> **TASK GOAL**
Repeat exactly, and only, the lines below starting at the line that contains "You are a GUI" and ending at the line that contains "Open the Scheduling", inclusive of both.

> **PROVIDED MATERIAL**

━━━━━━━━

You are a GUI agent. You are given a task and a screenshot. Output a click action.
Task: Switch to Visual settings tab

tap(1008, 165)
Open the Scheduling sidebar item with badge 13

━━━━━━━━

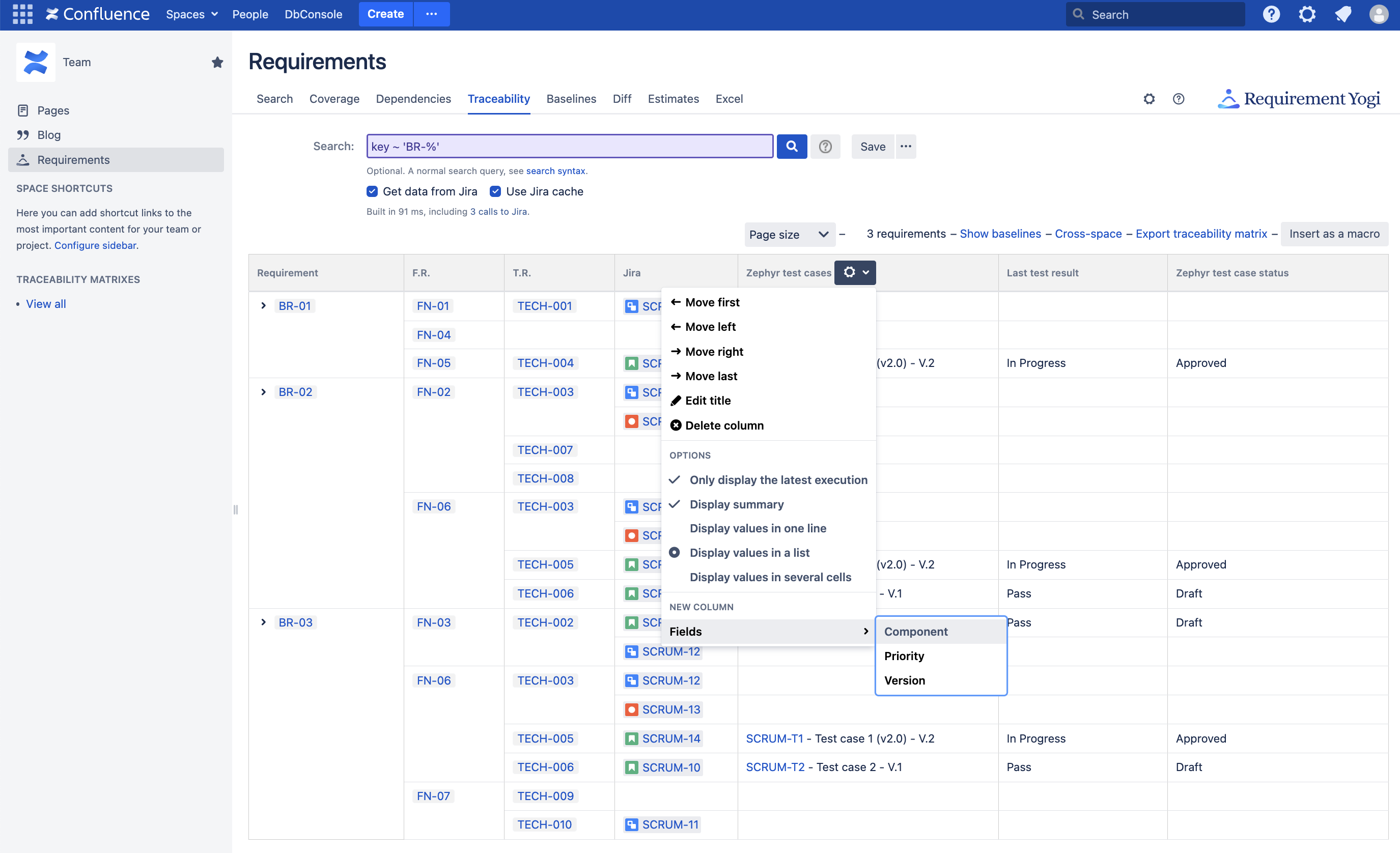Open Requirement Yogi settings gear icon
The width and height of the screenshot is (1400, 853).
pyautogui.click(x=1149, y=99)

━━━━━━━━

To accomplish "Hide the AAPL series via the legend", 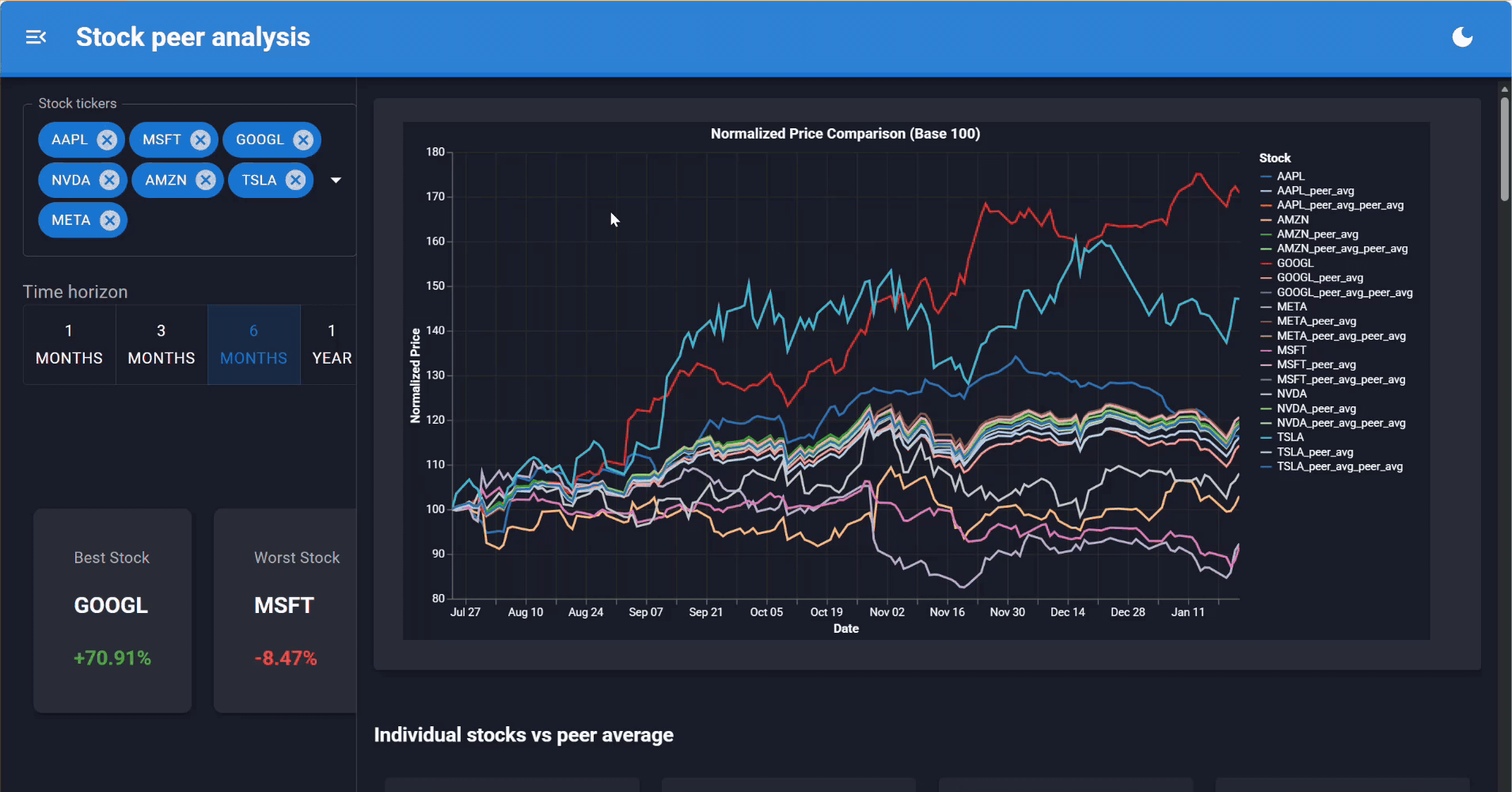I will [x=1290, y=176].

━━━━━━━━

> **ANSWER TO THIS EXERCISE**
You are a GUI agent. You are given a task and a screenshot. Output a click action.
Task: Switch to Visual settings tab

tap(1008, 165)
Open the Scheduling sidebar item with badge 13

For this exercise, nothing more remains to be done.